Thursday, February 3, 2011

"And You May Ask Yourself: Am I Right? Am I Wrong?"

This blogging endeavour is dangerous. Blogging, I believe, should be a personal medium, where you wear your heart on your sleeve and let the real "you" hang out. That's scary.

So who am I?

First of all, I'm a recovering student. I just went through the shock of leaving college for a second time. I attended Gettysburg College for my undergraduate education in History and Civil War Era Studies, graduating in 2007. That took me on a roller coaster year of figuring out the future, trying American University on for size and working as an interpreter with the National Trust for Historic Preservation in DC before I escaped the District and headed back to Pennsylvania. I just earned my Masters Degree in Applied History from Shippensburg University this past December, and so now I seem to float without any paper assignments or major research looming over my head.

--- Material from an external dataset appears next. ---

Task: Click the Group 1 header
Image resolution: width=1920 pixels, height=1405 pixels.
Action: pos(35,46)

The lack of constant academic stress seems sort of funny. It was a comfort to know that after this research project, another loomed on the horizon. But now it's work and slowly drifting away from the field of 'straight-up' history and into the messy world of interpretive theory and training. I miss my academic research safety blanket.

Which is where you come in, dear reader. I need an outlet for my historical stresses. Some of them are research based. Some of them are beefs with public history theory. Some of them are prodding at the system to see what shakes free.

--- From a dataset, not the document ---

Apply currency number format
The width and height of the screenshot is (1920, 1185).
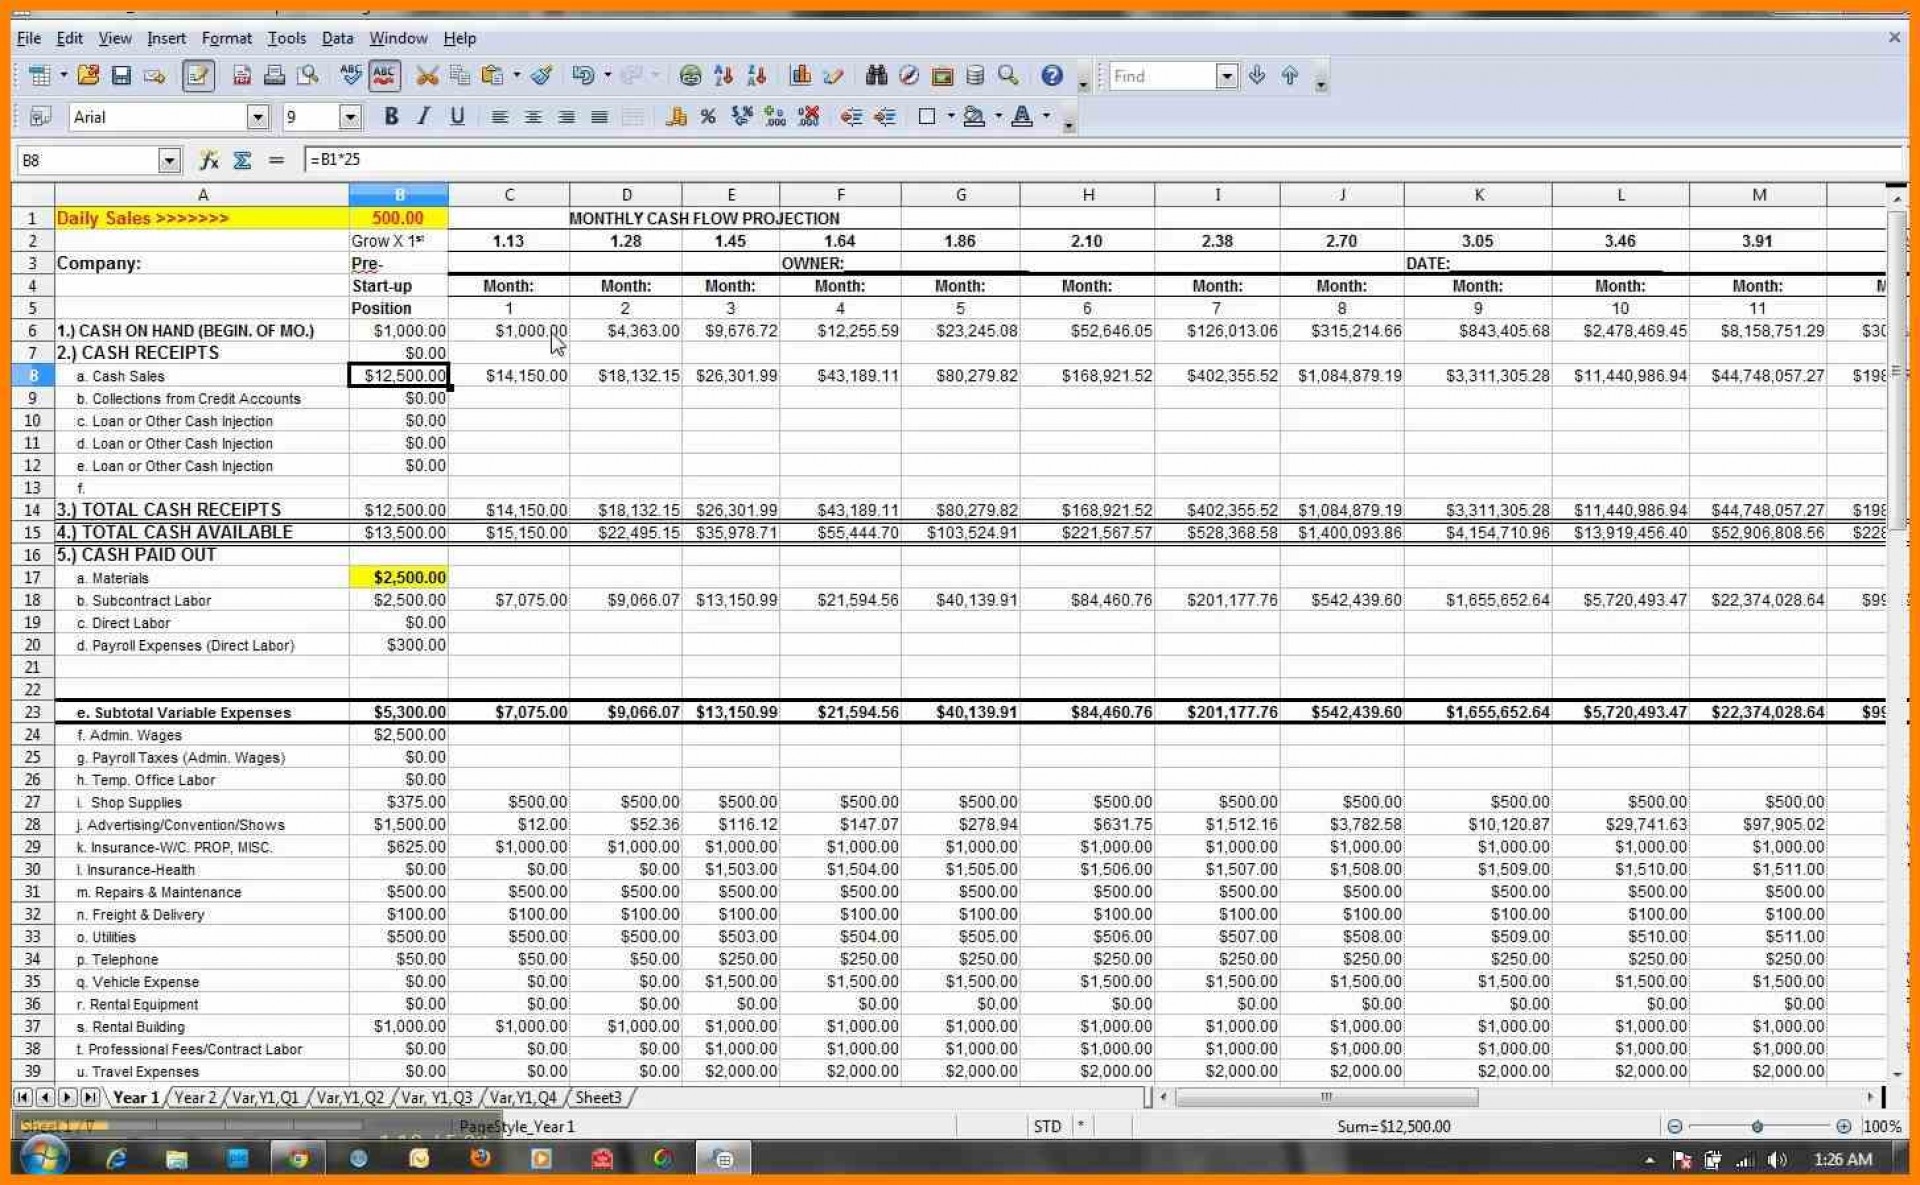(x=676, y=117)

I'm a trouble maker. I like to poke the bear, often simply to see what happens as a result. When I visit an historic site, I'm usually the one asking the Ranger about the ugly patches of our nation's history, just to see how they'll deal with them.

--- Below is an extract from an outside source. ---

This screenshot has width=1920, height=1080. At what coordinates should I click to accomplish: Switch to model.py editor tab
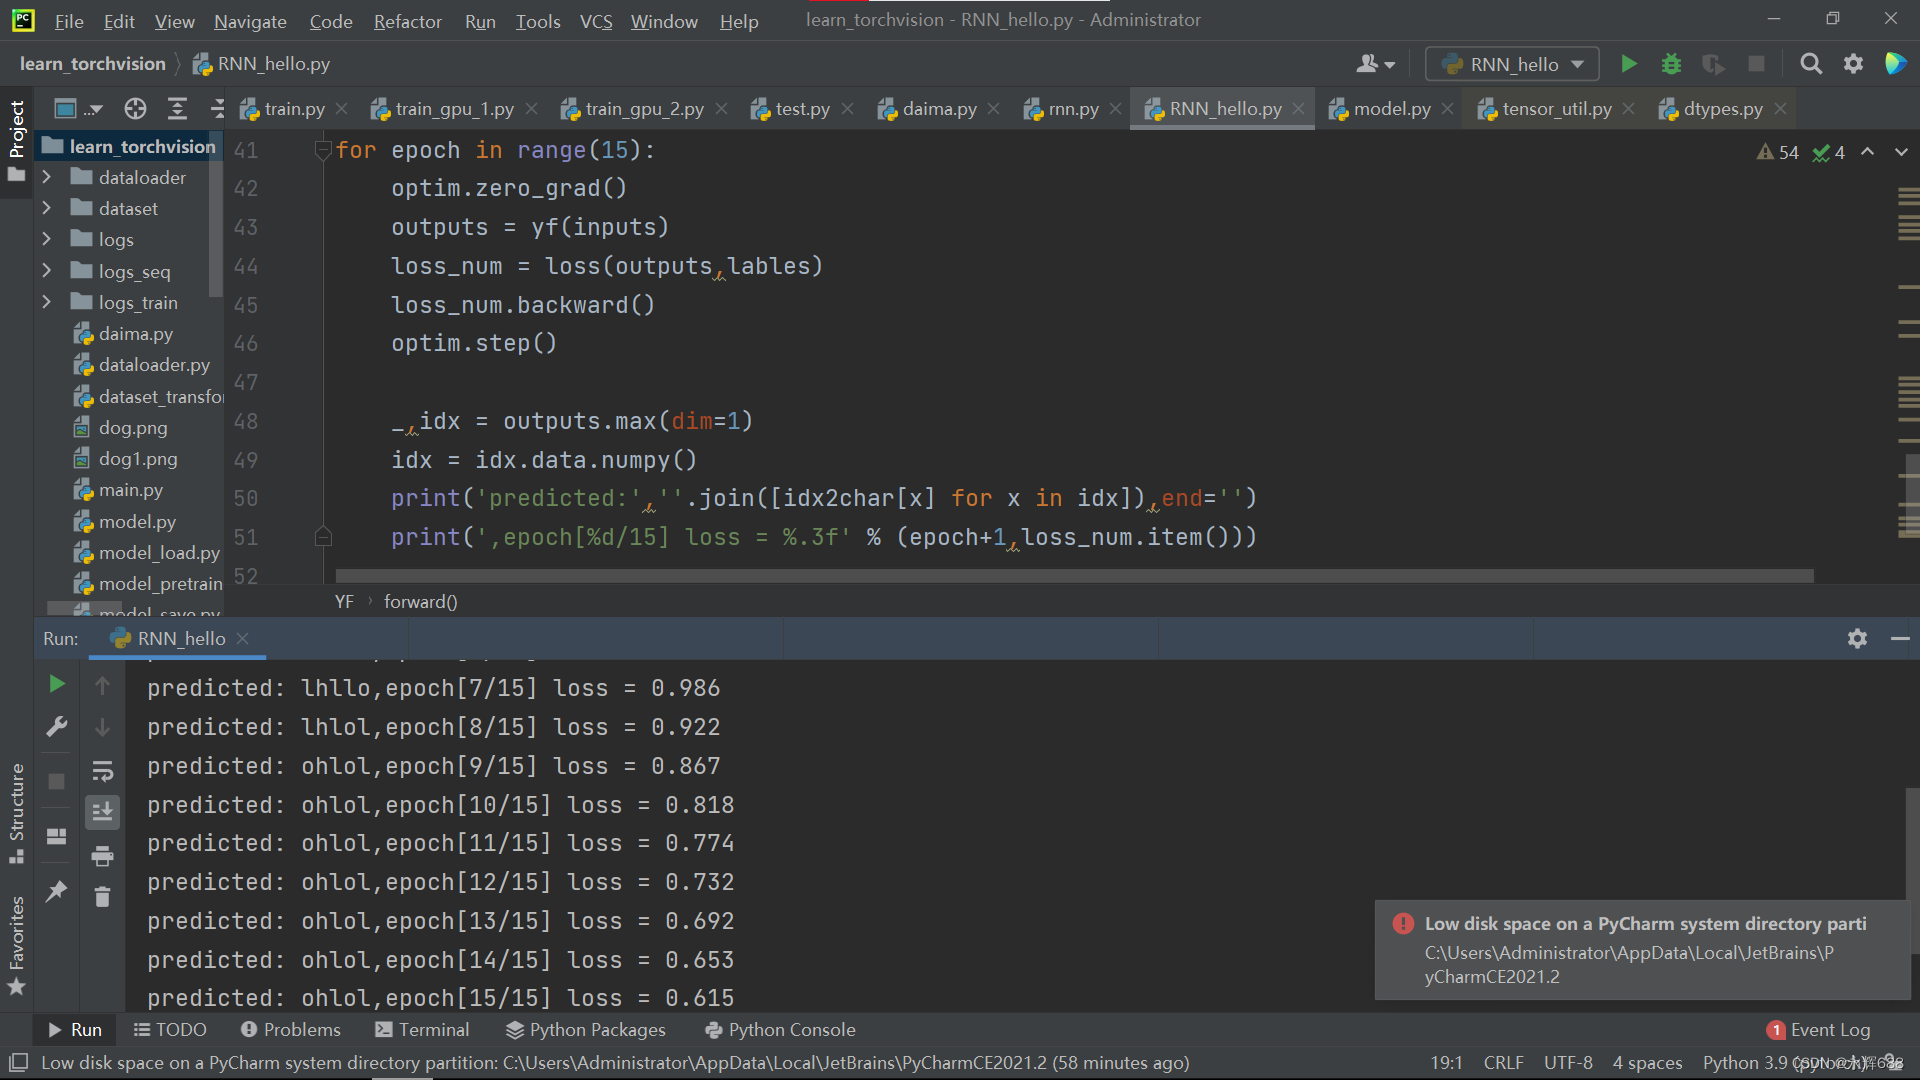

I'm opinionated. The Civil War blogging community, to me, is equivalent to historical punditry. Everyday, we all gather around the Sunday round-table and pick at one another like George Will and Gwen Ifill. We respect each other, but will also call a spade, a spade.

I'm eclectic. I like smatterings of everything from Tchaikovsky and Greig to Chuck Berry and the Who, from American Experience to American Pickers and from Denzel in Glory to Aykroyd in Ghostbusters. I'm just as apt to quote President Josiah Bartlet or The Talking Heads (as I did with this post's title) as I am to nod to President Abraham Lincoln or George F. Root.

I'm a racial historian. I see the world through glasses tinted by racial strife, particularly that of the 1860s and 1960s. I believe that much of America's internal conflicts can be traced back to the uneasiness of some folks around other folks just because they look different. I think racism is wrong and amoral, whether practiced in the past or today. I also think that the excuse of, "that's just the times they lived in," is complete hokum.

So what will you see from me in the coming months? Opinion pieces on when and when not to commemorate 150th events, accounts of my attempts to get myself killed while traveling across the American South, questioning of the sacred cows and holy relics of days long past and more are all coming down the pipe. I'll endeavour to be interesting and informative, while still keeping the tone a bit snarky and irreverent. Provocative is the name of the game.

I am, after all, just some punk kid trying to find my place in the historical profession.